Changes_in_Prime-time

Harvey Nagler - Vice President, CBS News, Radio

The definition of prime-time has changed because previously, we would say prime-time was at certain particular hours. Now we no longer set what prime-time is, now the individual decides what they want to watch, when they want to watch, where they want to watch.

Robin Sloan - Vice President of Strategy, Link TV

And one of the things that we've found is that their viewing habits, their media consumption habits on TV and on the Internet are nothing like anything that we have grown to assume over the years. There is no prime–time anymore. It's not that people are sitting down in front of their TV at 8:00 to sort of see what's on. Instead they're consuming media over the course of the entire day. They're online all day, whether it's in their dorm room or at their office.

Terry Curtis - Communication Design, California State University, Chico

The programming that is on prime-time, first of all, a bunch of it is also available on Web sites, in order to accommodate the fact that there are lots of people who just won't watch prime-time TV, so if you want to reach them you have to go somewhere else, and they are very different kind of programming than they used to be.  The whole concept that we are moving away from series shot on location and dramatic series to game shows and talk shows in, during prime time indicates that the budgets are not there, the audience is not there.

Harvey Nagler

The world has changed markedly in the last number of years.
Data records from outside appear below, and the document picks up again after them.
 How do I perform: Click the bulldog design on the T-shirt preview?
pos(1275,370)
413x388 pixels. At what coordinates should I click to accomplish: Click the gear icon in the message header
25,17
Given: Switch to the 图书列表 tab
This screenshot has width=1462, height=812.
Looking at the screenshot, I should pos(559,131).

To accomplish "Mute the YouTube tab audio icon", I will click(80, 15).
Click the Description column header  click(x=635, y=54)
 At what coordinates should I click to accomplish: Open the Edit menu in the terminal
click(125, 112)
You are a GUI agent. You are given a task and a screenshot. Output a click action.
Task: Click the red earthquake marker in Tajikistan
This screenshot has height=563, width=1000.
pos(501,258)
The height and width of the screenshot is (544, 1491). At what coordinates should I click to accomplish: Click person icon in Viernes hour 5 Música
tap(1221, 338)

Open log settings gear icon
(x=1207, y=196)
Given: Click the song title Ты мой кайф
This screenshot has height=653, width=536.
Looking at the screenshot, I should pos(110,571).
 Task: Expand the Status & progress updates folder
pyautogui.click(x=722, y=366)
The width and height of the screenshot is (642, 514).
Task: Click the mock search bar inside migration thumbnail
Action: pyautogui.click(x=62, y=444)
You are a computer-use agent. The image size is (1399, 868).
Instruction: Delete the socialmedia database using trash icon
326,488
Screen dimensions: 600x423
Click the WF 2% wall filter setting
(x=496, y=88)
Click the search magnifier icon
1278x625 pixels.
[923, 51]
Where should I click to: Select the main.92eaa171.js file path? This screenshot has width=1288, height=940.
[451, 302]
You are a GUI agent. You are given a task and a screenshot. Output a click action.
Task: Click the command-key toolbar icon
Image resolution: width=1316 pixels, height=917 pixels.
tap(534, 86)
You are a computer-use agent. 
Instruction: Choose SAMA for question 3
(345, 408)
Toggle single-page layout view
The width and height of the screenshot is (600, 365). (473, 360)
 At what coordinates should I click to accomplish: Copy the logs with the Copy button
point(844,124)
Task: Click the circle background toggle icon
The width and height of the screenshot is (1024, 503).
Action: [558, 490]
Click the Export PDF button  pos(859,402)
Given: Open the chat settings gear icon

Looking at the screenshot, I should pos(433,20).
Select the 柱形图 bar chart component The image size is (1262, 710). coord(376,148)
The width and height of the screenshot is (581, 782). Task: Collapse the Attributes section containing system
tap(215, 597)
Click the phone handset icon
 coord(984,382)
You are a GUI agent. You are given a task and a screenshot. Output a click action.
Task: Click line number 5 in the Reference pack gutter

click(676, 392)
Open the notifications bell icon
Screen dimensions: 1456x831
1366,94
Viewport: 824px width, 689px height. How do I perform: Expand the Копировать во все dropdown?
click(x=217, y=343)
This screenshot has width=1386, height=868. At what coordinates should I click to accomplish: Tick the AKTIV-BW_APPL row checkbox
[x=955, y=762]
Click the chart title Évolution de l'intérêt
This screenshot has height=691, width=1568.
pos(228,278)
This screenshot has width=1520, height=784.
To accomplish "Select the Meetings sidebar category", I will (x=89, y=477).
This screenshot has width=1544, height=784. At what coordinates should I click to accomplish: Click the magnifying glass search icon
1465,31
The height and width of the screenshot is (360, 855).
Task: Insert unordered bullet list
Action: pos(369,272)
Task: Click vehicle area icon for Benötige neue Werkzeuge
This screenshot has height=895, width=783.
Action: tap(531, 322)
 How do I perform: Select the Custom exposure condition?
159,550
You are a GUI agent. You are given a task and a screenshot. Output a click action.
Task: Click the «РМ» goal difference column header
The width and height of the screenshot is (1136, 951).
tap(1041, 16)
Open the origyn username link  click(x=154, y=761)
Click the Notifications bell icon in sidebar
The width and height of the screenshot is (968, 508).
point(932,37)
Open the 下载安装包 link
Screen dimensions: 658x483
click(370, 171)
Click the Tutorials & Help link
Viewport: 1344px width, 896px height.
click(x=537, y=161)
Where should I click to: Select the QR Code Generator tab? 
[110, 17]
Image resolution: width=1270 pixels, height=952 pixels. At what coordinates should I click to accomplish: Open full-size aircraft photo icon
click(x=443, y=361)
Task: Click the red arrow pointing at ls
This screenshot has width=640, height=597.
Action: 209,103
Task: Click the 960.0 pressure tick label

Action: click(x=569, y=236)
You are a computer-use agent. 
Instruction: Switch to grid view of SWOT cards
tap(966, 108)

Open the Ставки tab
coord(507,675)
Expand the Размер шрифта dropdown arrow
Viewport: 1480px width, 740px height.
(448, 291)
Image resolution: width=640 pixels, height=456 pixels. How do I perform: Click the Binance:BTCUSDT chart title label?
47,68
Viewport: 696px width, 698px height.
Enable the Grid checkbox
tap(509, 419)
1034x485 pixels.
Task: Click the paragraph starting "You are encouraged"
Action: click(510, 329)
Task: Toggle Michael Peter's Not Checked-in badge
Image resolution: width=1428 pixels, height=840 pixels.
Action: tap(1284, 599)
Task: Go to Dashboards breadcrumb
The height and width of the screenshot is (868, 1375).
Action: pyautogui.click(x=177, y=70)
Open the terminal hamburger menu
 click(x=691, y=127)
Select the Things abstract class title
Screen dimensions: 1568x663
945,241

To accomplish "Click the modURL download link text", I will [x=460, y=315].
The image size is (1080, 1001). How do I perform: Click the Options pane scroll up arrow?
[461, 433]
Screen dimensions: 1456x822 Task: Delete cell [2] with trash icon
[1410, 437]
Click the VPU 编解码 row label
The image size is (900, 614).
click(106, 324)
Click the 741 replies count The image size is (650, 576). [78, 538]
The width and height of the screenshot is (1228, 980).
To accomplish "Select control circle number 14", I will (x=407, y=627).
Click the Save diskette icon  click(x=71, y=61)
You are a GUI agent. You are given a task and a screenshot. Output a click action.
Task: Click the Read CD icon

It is no longer the journalist or the media company that sets the agenda for when people will get their news.

Jeff Goodby - Co-Chairman, Goodby, Silverstein & Partners

Everything can be time-shifted now.  So you can watch prime-time whenever you want.  And that's bad news for the advertising business, obviously, because what that means is that people are watching everything in fast-forward and deciding what they want to see.  And that includes the commercials. In fact, a lot of people are watching commercials in fast-forward now, and it's really changing the way that I think about commercials. I've watched commercials in fast-forward and I've seen, for instance, really first level things like type on commercials works really well.  When you're watching them in fast forward, you can read the type as it goes by, and it actually gives you the message without the sound on and without slowing the thing back down to speed.  So type becomes important, visual treatments become important.  A card that comes up and kind of stays there forfive or six seconds actually is readable as it goes by in fast forward.  That kind of stuff is, as I say, very first level, but I think it's important when it comes to the new world of the way that people digest things.  We're going to have to give people a way to digest things in fast forward motion at sped-up rates.  One of the things that we're doing right now with PepsiCo is we're actually making something that is just a slate that comes up and it says "Start Fast Forwarding Now" and you put that at the beginning of the commercial pod.  And it's sponsored by a particular Pepsi product.  It says "Start Fast Forwarding Now" so you fast forward through all the commercials, and then there's a thing at the end that says "Stop Fast Forwarding Now.  Your commercials have just been propelled by Propel Water."  Ok. So it actually takes advantage of time-shifters, you know, and thwarts them in a funny way.  The other advertisers that are between those two things don't like it too much, but Pepsi likes it.

Terry Curtis

That concept of holding people to Thursday night at 8 p.m. to come and get their weekly fix of whatever the program is that you've got them bought into, that's not there anymore.

Harvey Nagler

It's no secret now that news is on demand. People get news when they want to get it, not when the media companies say you should get the news.

Terry Curtis

And in fact, even TV in general is losing a big share of its audience, not just prime-time but TV in general, is losing its audience to all sort of things, things on the Web, video games, just a variety of other kinds of media content that people are more attracted to.

Robin Sloan

They get home, they're online again. They're watching TV with their laptop open, sort of bouncing between the two and looking up things that they're seeing on TV, and sometimes this will go on until two in the morning. So where's prime-time in all of that? It's really hard to say. And in some ways it's challenging because there's not a focal point anymore. It's something that's spread out over the course of the day and people are kind of dipping in and out of media as they get busy with other things. It means there's actually more opportunities to get people's attention, but it also means that eight o'clock on Thursday night is really not a big deal anymore.